* **WHAT IS REQUIRED**: The response must restate all of the data word for word.
── THE RECORDS
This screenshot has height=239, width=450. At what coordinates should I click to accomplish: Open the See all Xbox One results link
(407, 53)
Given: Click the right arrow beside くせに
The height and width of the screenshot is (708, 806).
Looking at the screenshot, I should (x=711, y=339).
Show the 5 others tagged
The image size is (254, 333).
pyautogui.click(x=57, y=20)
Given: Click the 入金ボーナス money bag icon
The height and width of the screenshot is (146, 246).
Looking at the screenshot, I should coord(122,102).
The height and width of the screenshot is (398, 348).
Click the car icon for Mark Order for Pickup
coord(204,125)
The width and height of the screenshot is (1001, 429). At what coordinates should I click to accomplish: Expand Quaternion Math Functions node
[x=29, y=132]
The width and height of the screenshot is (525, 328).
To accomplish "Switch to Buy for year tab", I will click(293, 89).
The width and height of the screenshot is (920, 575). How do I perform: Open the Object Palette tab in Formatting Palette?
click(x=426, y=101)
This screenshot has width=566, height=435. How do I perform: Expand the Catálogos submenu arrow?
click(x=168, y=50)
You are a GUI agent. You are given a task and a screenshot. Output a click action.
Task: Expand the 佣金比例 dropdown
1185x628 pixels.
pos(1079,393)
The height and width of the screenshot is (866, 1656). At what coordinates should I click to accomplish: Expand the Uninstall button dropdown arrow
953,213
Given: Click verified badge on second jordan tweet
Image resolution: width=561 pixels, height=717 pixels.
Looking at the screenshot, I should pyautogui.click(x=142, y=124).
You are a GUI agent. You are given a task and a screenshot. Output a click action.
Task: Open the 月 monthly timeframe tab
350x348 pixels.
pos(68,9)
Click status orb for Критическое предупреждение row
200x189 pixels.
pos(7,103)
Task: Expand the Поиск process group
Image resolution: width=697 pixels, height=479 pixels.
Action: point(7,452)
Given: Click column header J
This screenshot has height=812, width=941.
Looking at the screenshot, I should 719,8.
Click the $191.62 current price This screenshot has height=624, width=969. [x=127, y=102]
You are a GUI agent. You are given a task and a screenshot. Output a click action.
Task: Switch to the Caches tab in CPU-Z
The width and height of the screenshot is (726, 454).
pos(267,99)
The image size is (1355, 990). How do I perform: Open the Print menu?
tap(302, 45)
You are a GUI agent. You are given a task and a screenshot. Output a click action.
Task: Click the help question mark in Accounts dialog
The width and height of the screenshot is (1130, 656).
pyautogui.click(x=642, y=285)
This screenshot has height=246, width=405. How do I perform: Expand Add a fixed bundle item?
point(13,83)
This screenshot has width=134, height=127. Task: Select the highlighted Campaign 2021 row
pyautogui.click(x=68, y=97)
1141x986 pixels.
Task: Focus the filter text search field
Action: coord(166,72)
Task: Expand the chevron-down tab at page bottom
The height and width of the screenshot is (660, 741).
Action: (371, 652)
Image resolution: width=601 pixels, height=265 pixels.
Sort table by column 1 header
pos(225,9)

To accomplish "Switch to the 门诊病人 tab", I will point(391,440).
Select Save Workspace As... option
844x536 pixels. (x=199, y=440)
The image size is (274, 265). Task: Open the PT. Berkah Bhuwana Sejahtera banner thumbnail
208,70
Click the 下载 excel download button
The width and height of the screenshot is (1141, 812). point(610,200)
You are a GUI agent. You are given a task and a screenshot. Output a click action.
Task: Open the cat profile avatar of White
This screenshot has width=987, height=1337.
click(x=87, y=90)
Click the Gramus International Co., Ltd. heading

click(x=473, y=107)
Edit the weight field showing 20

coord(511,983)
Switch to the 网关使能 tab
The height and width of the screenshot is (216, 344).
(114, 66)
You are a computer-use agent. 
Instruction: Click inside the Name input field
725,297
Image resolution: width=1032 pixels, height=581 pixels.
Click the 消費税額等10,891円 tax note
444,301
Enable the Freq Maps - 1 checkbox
────
* **FINISHED TASK**:
This screenshot has height=239, width=450. At what coordinates should I click to accomplish: Open the See all Xbox One results link
(407, 53)
Given: Click the right arrow beside くせに
The height and width of the screenshot is (708, 806).
Looking at the screenshot, I should (x=711, y=339).
Show the 5 others tagged
The image size is (254, 333).
pyautogui.click(x=57, y=20)
Given: Click the 入金ボーナス money bag icon
The height and width of the screenshot is (146, 246).
Looking at the screenshot, I should coord(122,102).
The height and width of the screenshot is (398, 348).
Click the car icon for Mark Order for Pickup
coord(204,125)
The width and height of the screenshot is (1001, 429). At what coordinates should I click to accomplish: Expand Quaternion Math Functions node
[x=29, y=132]
The width and height of the screenshot is (525, 328).
To accomplish "Switch to Buy for year tab", I will click(293, 89).
The width and height of the screenshot is (920, 575). How do I perform: Open the Object Palette tab in Formatting Palette?
click(x=426, y=101)
This screenshot has width=566, height=435. How do I perform: Expand the Catálogos submenu arrow?
click(x=168, y=50)
You are a GUI agent. You are given a task and a screenshot. Output a click action.
Task: Expand the 佣金比例 dropdown
1185x628 pixels.
pos(1079,393)
The height and width of the screenshot is (866, 1656). At what coordinates should I click to accomplish: Expand the Uninstall button dropdown arrow
953,213
Given: Click verified badge on second jordan tweet
Image resolution: width=561 pixels, height=717 pixels.
Looking at the screenshot, I should pyautogui.click(x=142, y=124).
You are a GUI agent. You are given a task and a screenshot. Output a click action.
Task: Open the 月 monthly timeframe tab
350x348 pixels.
pos(68,9)
Click status orb for Критическое предупреждение row
200x189 pixels.
pos(7,103)
Task: Expand the Поиск process group
Image resolution: width=697 pixels, height=479 pixels.
Action: point(7,452)
Given: Click column header J
This screenshot has height=812, width=941.
Looking at the screenshot, I should 719,8.
Click the $191.62 current price This screenshot has height=624, width=969. [x=127, y=102]
You are a GUI agent. You are given a task and a screenshot. Output a click action.
Task: Switch to the Caches tab in CPU-Z
The width and height of the screenshot is (726, 454).
pos(267,99)
The image size is (1355, 990). How do I perform: Open the Print menu?
tap(302, 45)
You are a GUI agent. You are given a task and a screenshot. Output a click action.
Task: Click the help question mark in Accounts dialog
The width and height of the screenshot is (1130, 656).
pyautogui.click(x=642, y=285)
This screenshot has height=246, width=405. How do I perform: Expand Add a fixed bundle item?
point(13,83)
This screenshot has width=134, height=127. Task: Select the highlighted Campaign 2021 row
pyautogui.click(x=68, y=97)
1141x986 pixels.
Task: Focus the filter text search field
Action: coord(166,72)
Task: Expand the chevron-down tab at page bottom
The height and width of the screenshot is (660, 741).
Action: (371, 652)
Image resolution: width=601 pixels, height=265 pixels.
Sort table by column 1 header
pos(225,9)

To accomplish "Switch to the 门诊病人 tab", I will point(391,440).
Select Save Workspace As... option
844x536 pixels. (x=199, y=440)
The image size is (274, 265). Task: Open the PT. Berkah Bhuwana Sejahtera banner thumbnail
208,70
Click the 下载 excel download button
The width and height of the screenshot is (1141, 812). point(610,200)
You are a GUI agent. You are given a task and a screenshot. Output a click action.
Task: Open the cat profile avatar of White
This screenshot has width=987, height=1337.
click(x=87, y=90)
Click the Gramus International Co., Ltd. heading

click(x=473, y=107)
Edit the weight field showing 20

coord(511,983)
Switch to the 网关使能 tab
The height and width of the screenshot is (216, 344).
(114, 66)
You are a computer-use agent. 
Instruction: Click inside the Name input field
725,297
Image resolution: width=1032 pixels, height=581 pixels.
Click the 消費税額等10,891円 tax note
444,301
Enable the Freq Maps - 1 checkbox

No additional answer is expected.